Sahabe: "Ey Allahın Rasulü! İyilik etmeye en layık olan kimdir?"
diye sordular. O: "Annen" buyurdu. "Sonra kim?" dediler. O:
"Annen" buyurdu. "Sonra kim?" dediler. O: "Baban"
"Sonra kim?" dediler. O: "En yakından itibaren diğer
yakınlar." buyurdu.
(İbn Mace, Edeb, 1)
Sevabı Allah'a en çabuk ulaşacak hayır, iyilik ve sıla-i rahimdir. Cezası
en çabuk verilecek kötülük ise, azgınlık ve akrabalarla ilişkiyi koparmaktır.
(İbn Mace, Zühd, 23)
Kaza (ve kaderi) ancak dua değiştirir. Ömrü
ise ancak iyilik artırır.
(Tirmizi, Kader, 6)
Yüce Allah şöyle buyurur: "Kim bir iyilik yaparsa ona on misli vardır
hatta daha fazlasını veririm. Kim de bir kötülük yaparsa ona bir misli
vardır hatta bağışlarım."
(Müslim, Zikir, 22)
Hasedden (kıskançlıktan) sakınınız. Çünkü ateşin odunu yediği gibi
kıskançlık da iyi amelleri yer bitirir.
(Ebu Davud, Edeb, 44)
Masiyet olan hususlarda itaat yoktur. İtaat, ancak maruf yani iyi olan
hususlardadır.
(Buhari, Ahkam, 4)
Her iyilik bir sadakadır.
(Buhari, Edeb, 33; Müslim, Zekat, 52)
Her yapılan iyilik bir sadakadır. Kardeşini güler yüzle karşılamak da,
kendi kabından kardeşinin kabına (su vb.) boşaltmak da iyiliklerdendir.

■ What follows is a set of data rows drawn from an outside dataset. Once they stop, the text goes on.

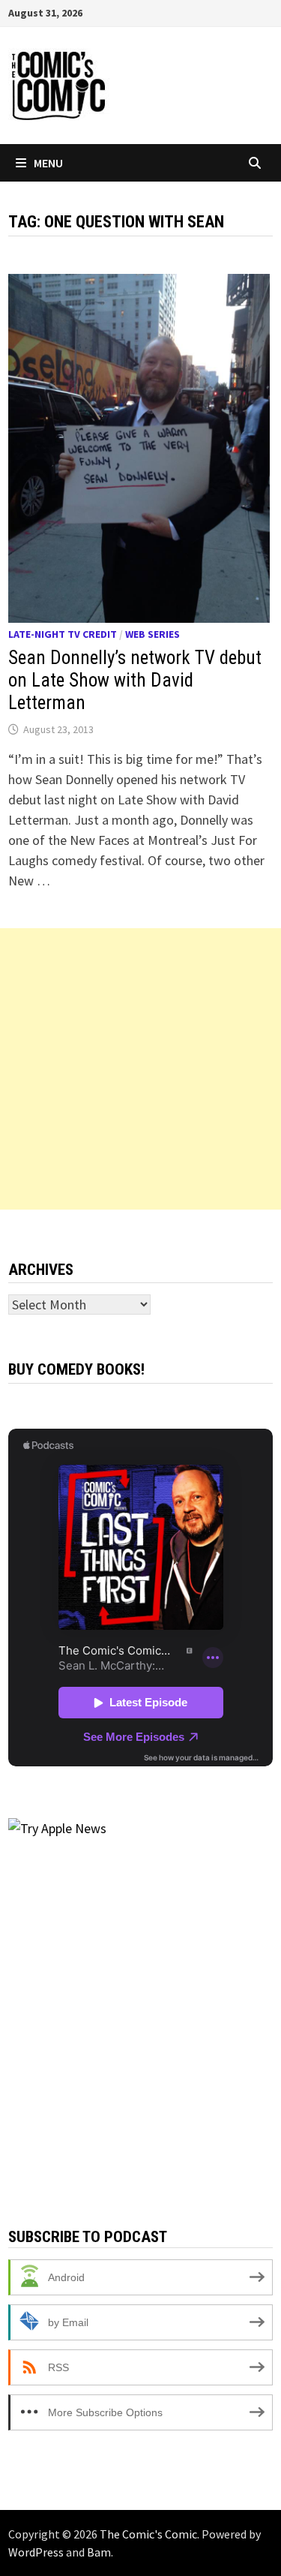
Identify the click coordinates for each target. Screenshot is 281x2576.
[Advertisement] (140, 1069)
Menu (48, 162)
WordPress (36, 2551)
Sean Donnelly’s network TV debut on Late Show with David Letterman (135, 680)
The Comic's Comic (148, 2533)
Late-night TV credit (62, 634)
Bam (99, 2551)
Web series (152, 634)
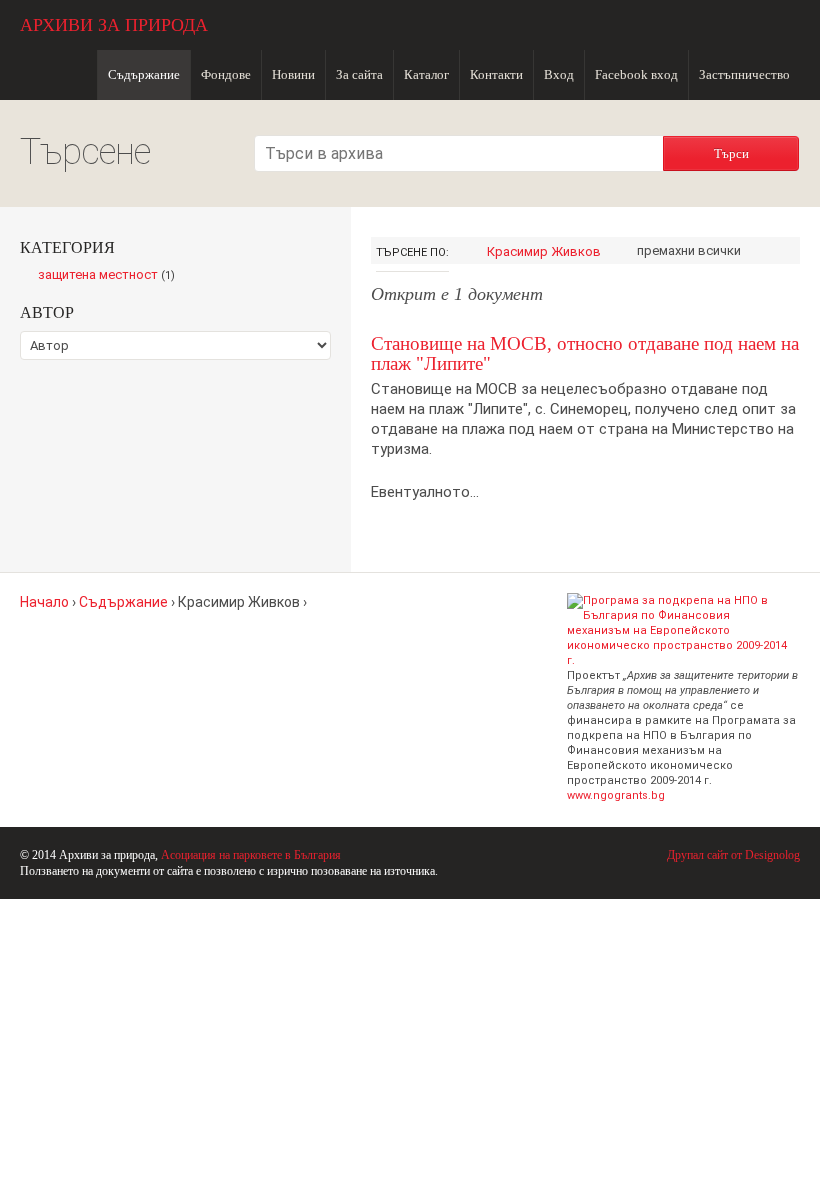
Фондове (226, 74)
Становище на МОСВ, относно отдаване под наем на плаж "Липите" (585, 353)
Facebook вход (636, 74)
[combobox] (459, 153)
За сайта (359, 74)
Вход (559, 74)
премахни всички (689, 250)
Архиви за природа (114, 25)
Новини (293, 74)
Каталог (426, 74)
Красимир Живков (544, 251)
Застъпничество (744, 74)
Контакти (496, 74)
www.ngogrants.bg (616, 795)
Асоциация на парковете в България (251, 855)
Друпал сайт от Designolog (733, 855)
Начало (44, 602)
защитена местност (111, 276)
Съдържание (144, 74)
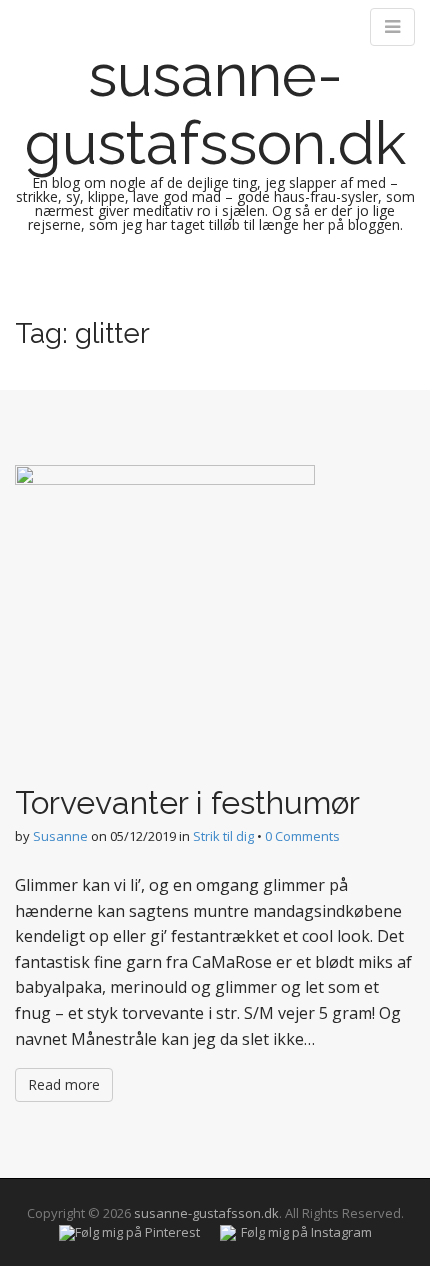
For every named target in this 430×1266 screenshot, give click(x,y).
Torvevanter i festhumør (187, 802)
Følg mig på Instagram (306, 1232)
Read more (64, 1084)
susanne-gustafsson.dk (215, 109)
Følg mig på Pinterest (137, 1232)
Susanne (60, 836)
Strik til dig (223, 836)
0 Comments (302, 836)
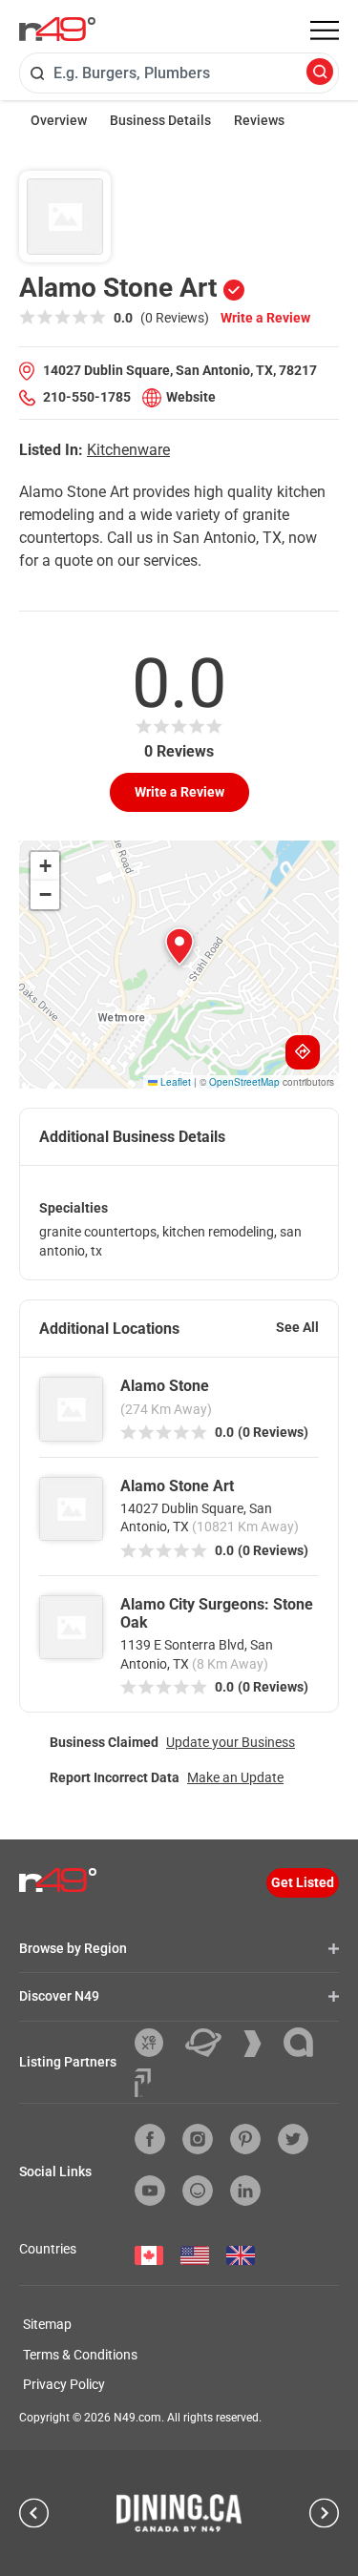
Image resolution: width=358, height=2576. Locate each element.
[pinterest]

(Ahmed b. Hanbel, Müsned, III, 360;
Tirmizi, Birr ve Sıla, 45)
Hz. Peygamber "Her Müslüman sadaka vermelidir." buyurdu.
Sahabiler: "Ey Allah'ın Peygamberi! Ya bulamazsa?" dediler.
Rasulullah: "Eliyle çalışır; hem kendi faydalamr, hem de sadaka
verir." buyurdu. Sahabiler: "Çalışma imkanı bulamazsa?" dediler.
Rasulullah; "Muhtaç ve mazluma yardım eder." buyurdu. "Buna da
imkan bulamazsa?" dediler. Rasulullah; "İyilik yapsın, kendini
kötülükten çeksin. Çünkü bu da onun için bir sadakadır." buyurdu.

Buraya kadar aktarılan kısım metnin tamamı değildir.